We were utterly hopeless, completely out of our depth, there was not a snowball’s chance in hell of anything coming of this, we wouldn’t even be good enough to perform at a school party, but although this was the reality we never experienced it as such. On the contrary, this was what gave our lives meaning. It wasn’t my music we played, but Jan Vidar’s, and it went against everything I believed in, yet this is what I trusted. The intro to “Smoke on the Water,” the very incarnation of stupidity, the very antithesis of cool, was what I sat practicing at Ve School in 1983: first the guitar riff, then the cymbal, chicka-chicka, chicka-chicka, chicka-chicka, chicka-chicka, then the bass drum, boom, boom, boom, then the snare, tick, tick, tick, and then the stupid bass line kicked in, where we often looked at each other with a smile while nodding our heads and shaking our legs as the chorus, played completely out of sync, took off. We didn’t have a vocalist. When Jan Vidar started at technical college he heard about a drummer from Hånes, admittedly he was only in the eighth class, but he would have to do, everything had to do, and he also had access to a practice room out there, with drums and PA, the whole thing, so there we were: me, first-year gymnas student dreaming about a life in indie music, but unmusical, on rhythm guitar; Jan Vidar, trainee pâtissier who practiced enough to be a Yngwie Malmsteen, an Eddie van Halen, or a Ritchie Blackmore, but who couldn’t free himself from his finger exercises, on lead guitar; Jan Henrik whom we would have preferred to avoid outside the group, on bass, and Øyvind, a happy, thickset kid from Hånes without any ambitions at all, on drums. “Smoke on the Water,” “Paranoid,” “Black Magic Woman,” “So Lonely” and, eventually, early Bowie’s “Ziggy Stardust” and “Hang onto Yourself,” for which Yngve had also taught me the chords. No singer, only the accompaniment. Every weekend. Guitar cases on the bus, long conversations on the beach about music and instruments, on the benches outside the shop, in Jan Vidar’s room, in the airport café, in Kristiansand. Later on, we recorded our practice sessions, which we carefully analyzed in our futile, doomed attempt to raise the band to the level we were at in our heads.
Once I had taken a cassette recording of our sessions to school. I stood in the break with the headset on listening to our music while wondering whom I could play it to. Bassen had the same musical taste as I did, so that was no use, because this was quite different, and he would not understand it. Hanne maybe? She was a singer after all, and I liked her a lot. But that would be too big a risk to take. She knew I played in a band and that was good, it gave me a kind of elevated status, but my status might crumble if she heard us playing. Pål? Yes, he could listen to it. He played in a band himself, Vampire it was called, played fast, Metallica-inspired. Pål who was usually shy, sensitive, and delicate to the point of being almost effeminate, but who wore black leather, played bass, and howled onstage like the devil incarnate, he would understand what we were doing. So in the next break I went over to him, told him we had recorded a few songs the previous weekend, would he have a listen and say what he thought? Of course. He put on the headset and pressed play while I anxiously scrutinized his face. He smiled and stared at me quizzically. After a few minutes he started laughing and removed the headset.

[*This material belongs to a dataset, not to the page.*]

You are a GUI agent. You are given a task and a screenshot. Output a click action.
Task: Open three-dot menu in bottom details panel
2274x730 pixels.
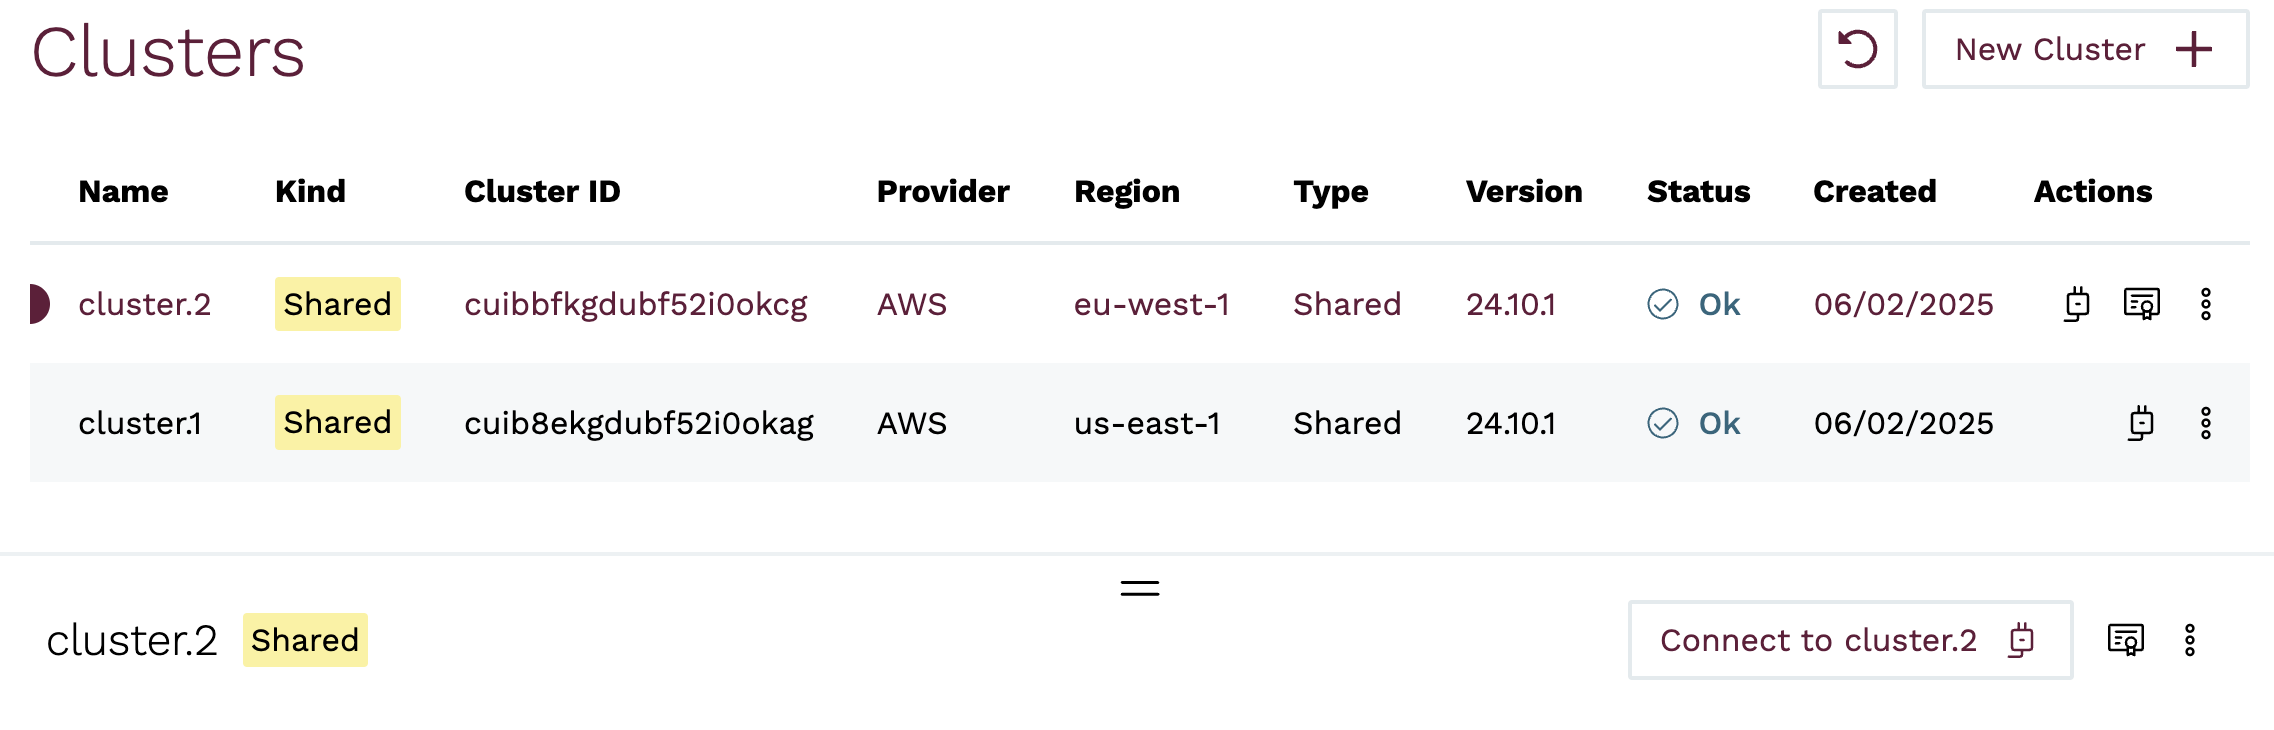pos(2189,640)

“This is crap, Karl Ove,” he said. “This is a joke. Why are you bothering me with this? Why should I listen to this stuff? Are you kidding me?”

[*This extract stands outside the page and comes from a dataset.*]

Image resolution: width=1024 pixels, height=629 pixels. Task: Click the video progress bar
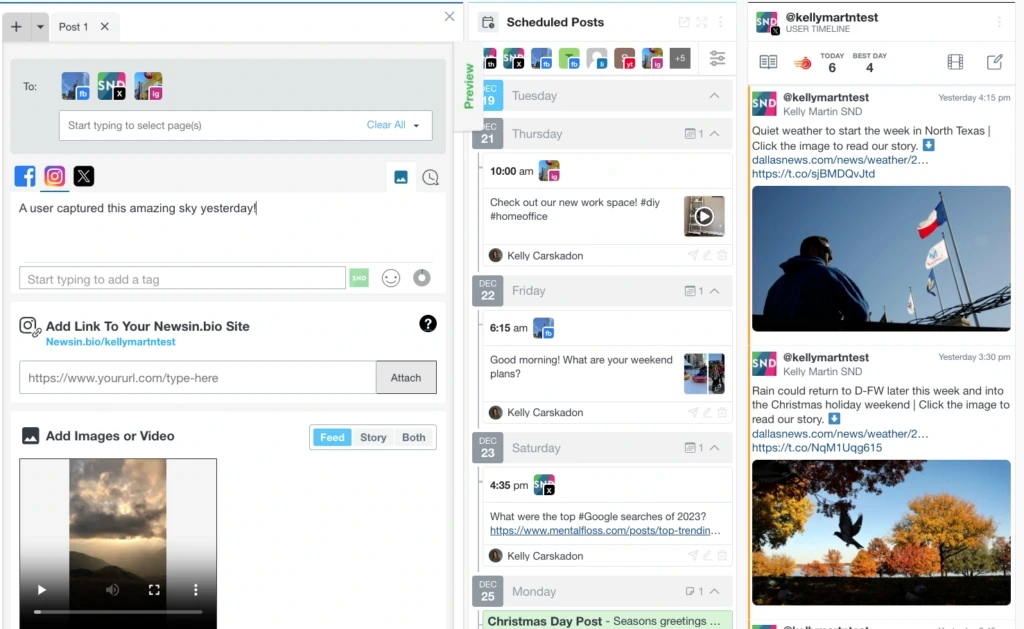pos(118,611)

“Crap? What do you mean crap?”
“You can’t play. And you don’t sing. There’s nothing in it!”
He threw out his arms.
“I’m sure we can improve,” I said.
“Give up,” he said.
Do you think your band is so great then? I thought of saying, but I didn’t.

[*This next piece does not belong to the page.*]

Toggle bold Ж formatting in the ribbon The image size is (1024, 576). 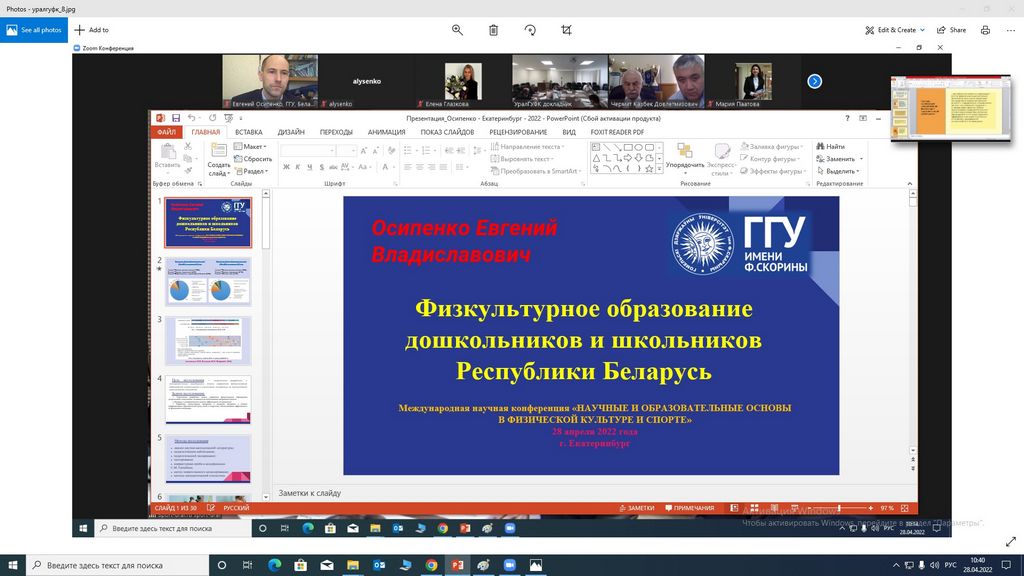tap(286, 167)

“Okay, okay,” I said instead. “Thanks, anyway.”
He laughed again and sent me a look of astonishment. No one could fathom Pål because of his whole speed-metal thing, and the clueless side of him which made the class laugh, and which did not square with his shyness at all, which in turn did not square at all with the almost complete openness he could display making him unafraid of anything. Once, for example, he showed us a poem he had had published in a girls’ magazine, Det Nye, which had also interviewed him. Outspoken, brazen, sensitive, shy, aggressive, rough. That was Pål. In a way it was good that it was Pål who heard our band because Pål’s response didn’t mean anything, whatever made him laugh didn’t matter. So I calmly put the Walkman back in my pocket and went into class. He was probably right that we weren’t very good. But since when was it important to be good? Hadn’t he heard of punk? New Wave? None of those bands could play. But they had guts. Power. Soul. Presence.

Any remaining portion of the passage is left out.